At the pre-installation stage, you should treat power generation calculations not merely as estimates or proposals but as verification documents to be retained after installation. If you record under which conditions the calculations were made, which losses were included, and which period of generation is being shown, it will be useful after operations begin. This is particularly important when comparing multiple candidate sites, multiple installation options, or multiple roof surfaces—make the differences in conditions explicit.

After installation, check the initial generation status and see whether it deviates significantly from the calculated values. However, because initial checks are susceptible to weather effects, do not draw conclusions based on a short period alone. Confirm the power generation curve on sunny days, generation trends for each circuit, the relationship between sold power and self-consumption, and whether there are gaps in monitoring data to understand normal operating conditions. Retaining this initial state as a baseline will help with later inspections and anomaly detection.
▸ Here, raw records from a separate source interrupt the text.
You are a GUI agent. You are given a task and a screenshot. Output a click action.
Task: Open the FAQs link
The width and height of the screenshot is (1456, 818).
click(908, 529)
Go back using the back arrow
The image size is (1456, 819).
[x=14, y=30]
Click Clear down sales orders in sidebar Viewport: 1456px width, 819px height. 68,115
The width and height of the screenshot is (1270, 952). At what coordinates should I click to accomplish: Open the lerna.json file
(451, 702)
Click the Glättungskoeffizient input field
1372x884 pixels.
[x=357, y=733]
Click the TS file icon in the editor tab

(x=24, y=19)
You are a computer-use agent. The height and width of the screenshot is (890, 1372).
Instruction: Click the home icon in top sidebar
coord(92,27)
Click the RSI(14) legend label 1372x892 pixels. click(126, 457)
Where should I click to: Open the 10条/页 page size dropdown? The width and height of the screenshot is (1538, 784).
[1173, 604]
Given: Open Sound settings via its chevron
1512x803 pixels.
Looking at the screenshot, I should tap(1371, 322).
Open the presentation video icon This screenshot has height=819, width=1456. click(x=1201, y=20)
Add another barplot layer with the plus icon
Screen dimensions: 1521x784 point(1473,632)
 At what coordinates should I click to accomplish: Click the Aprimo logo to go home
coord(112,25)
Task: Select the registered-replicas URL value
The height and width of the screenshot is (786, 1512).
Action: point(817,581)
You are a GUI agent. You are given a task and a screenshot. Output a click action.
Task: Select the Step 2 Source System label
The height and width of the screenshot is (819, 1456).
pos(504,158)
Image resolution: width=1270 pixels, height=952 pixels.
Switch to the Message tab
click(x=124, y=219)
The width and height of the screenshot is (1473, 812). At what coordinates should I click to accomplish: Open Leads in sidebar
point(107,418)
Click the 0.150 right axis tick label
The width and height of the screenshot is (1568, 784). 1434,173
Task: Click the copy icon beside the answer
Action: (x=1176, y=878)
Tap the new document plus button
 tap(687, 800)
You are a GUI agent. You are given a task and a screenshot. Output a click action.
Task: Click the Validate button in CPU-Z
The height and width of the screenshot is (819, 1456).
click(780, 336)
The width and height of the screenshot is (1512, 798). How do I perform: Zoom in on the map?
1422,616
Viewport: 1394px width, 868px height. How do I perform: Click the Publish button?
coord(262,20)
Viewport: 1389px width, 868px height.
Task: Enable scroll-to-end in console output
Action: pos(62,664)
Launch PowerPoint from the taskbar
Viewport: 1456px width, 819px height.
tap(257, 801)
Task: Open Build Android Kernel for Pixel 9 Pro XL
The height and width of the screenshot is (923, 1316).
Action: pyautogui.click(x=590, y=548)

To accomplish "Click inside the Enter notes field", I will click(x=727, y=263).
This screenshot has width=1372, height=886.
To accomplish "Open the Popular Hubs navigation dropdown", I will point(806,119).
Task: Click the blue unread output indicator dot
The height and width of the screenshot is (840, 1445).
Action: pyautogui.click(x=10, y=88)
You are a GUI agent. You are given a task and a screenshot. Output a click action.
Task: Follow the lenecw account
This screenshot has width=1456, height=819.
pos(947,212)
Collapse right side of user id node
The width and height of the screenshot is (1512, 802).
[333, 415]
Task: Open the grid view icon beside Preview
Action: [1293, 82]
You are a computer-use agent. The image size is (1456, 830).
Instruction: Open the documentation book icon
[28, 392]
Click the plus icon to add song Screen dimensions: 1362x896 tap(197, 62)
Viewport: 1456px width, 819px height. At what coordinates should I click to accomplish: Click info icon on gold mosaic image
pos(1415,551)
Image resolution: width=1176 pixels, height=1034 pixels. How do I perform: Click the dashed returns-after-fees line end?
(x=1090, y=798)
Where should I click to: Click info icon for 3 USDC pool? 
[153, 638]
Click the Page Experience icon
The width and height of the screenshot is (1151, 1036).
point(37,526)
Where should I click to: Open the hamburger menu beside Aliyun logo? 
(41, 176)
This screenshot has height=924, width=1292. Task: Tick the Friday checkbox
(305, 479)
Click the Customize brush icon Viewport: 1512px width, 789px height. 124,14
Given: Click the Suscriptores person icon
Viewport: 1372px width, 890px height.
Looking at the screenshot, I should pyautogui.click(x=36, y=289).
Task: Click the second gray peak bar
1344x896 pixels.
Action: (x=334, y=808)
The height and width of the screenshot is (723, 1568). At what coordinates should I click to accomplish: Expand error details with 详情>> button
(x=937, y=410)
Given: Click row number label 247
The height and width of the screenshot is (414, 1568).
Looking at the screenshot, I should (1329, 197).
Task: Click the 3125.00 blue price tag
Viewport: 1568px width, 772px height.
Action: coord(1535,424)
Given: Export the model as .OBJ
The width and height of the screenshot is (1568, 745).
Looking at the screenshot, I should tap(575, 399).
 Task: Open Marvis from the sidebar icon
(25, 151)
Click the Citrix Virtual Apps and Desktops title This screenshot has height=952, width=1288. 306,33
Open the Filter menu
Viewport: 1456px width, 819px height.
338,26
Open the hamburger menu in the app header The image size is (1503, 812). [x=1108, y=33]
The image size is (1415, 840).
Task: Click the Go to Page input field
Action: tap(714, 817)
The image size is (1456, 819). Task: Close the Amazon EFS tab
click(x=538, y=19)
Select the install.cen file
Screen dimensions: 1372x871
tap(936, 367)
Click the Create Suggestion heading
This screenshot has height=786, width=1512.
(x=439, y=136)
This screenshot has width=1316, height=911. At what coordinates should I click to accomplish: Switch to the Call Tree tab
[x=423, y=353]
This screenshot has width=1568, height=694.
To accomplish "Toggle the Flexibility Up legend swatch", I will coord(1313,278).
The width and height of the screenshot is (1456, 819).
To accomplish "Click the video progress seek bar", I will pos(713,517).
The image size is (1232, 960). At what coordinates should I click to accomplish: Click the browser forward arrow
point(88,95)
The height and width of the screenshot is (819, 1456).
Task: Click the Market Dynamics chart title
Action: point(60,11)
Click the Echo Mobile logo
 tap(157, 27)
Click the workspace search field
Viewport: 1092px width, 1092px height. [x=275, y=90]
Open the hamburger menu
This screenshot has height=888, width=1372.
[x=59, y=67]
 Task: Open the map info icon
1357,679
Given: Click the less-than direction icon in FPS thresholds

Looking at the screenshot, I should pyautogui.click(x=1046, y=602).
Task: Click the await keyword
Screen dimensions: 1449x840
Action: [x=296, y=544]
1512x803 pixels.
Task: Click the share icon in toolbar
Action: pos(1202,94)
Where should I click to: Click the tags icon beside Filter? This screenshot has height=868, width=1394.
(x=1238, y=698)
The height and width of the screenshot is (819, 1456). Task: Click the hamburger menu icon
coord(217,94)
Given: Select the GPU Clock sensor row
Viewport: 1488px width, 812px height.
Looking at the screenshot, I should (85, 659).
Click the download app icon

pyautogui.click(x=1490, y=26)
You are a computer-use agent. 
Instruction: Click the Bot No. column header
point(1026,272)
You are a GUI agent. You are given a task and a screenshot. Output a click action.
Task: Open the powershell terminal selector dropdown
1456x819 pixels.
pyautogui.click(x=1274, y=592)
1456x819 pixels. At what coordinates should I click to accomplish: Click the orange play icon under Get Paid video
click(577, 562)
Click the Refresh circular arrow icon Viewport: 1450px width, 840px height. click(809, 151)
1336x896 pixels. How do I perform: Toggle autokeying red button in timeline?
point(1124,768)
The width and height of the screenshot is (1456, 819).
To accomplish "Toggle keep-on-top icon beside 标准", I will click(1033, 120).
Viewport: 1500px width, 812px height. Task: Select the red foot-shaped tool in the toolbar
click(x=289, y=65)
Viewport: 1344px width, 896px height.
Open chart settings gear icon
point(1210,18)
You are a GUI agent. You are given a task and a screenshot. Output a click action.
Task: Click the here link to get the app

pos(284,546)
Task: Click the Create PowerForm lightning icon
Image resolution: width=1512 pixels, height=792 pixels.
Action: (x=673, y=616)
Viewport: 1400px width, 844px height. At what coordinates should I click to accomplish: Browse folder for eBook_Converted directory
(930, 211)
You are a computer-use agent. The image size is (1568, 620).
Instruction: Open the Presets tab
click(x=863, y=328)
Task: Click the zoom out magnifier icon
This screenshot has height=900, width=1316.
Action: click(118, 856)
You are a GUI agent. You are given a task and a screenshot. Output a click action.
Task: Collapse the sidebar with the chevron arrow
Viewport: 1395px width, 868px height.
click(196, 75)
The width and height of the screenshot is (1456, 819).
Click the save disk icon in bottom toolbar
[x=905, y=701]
Power generation calculations are also useful for aligning understanding among on-site stakeholders. If design, construction, maintenance, and operations personnel are each looking at different figures, judgments when power generation is low will vary. If the calculation conditions before installation and the measured conditions after installation can be checked in a common document, it becomes easier to investigate the causes and implement improvements.

Furthermore, comparing power generation not only verifies equipment quality but also contributes to future improvements. For example, if shading has a greater impact than expected, future designs should take shading conditions into account more carefully. If reductions due to soiling are noticeable, that provides a basis for reconsidering cleaning and inspection frequency. If self-consumption varies significantly, generation, usage, and battery-control should be managed separately.

In this way, comparisons before and after installation are not merely a matter of checking results, but a practical verification process that links design, construction, operation, and maintenance. By not treating power generation calculations as a one-time document and continuously reconciling them with post-installation data, you can obtain a more accurate understanding of the system’s condition.

Summary

When comparing calculated solar power generation before and after installation, it is important first to align the calculation conditions with the actual measurement conditions. The pre-installation calculated value is an estimate based on factors such as system capacity, panel layout, azimuth, tilt angle, solar irradiance, and loss rates, while the post-installation measured value is affected by actual weather, shading, equipment condition, operational conditions, and the measurement scope. If you compare the numbers alone without understanding these differences, you may incorrectly judge the reasons for lower generation.

As checklist items, first confirm that the system capacity and panel layout match the calculations. Next, check whether the orientation, tilt angle, and shading conditions align with the pre-installation assumptions. Furthermore, compare solar irradiance and weather conditions using the same criteria, and review assumptions about loss rates and equipment efficiency. For measured data after installation, it is important to verify the data acquisition scope and aggregation methods, making sure not to confuse generated electricity, electricity sold, self-consumption, and charging to batteries. Finally, continuously verify on a monthly, seasonal, and annual basis, distinguishing short-term weather variations from equipment-related issues.

Calculations of solar power generation serve both as decision-making material before installation and as a management standard after installation. When there is a discrepancy between calculated and measured values, having the documents and data to explain the difference allows cause investigation and corrective measures to proceed efficiently. If you want to reliably verify generation and look ahead to post-installation operation and management, it is important to organize site conditions, calculation conditions, and measured data so they are easy to handle and retain them in a format that makes comparison easy.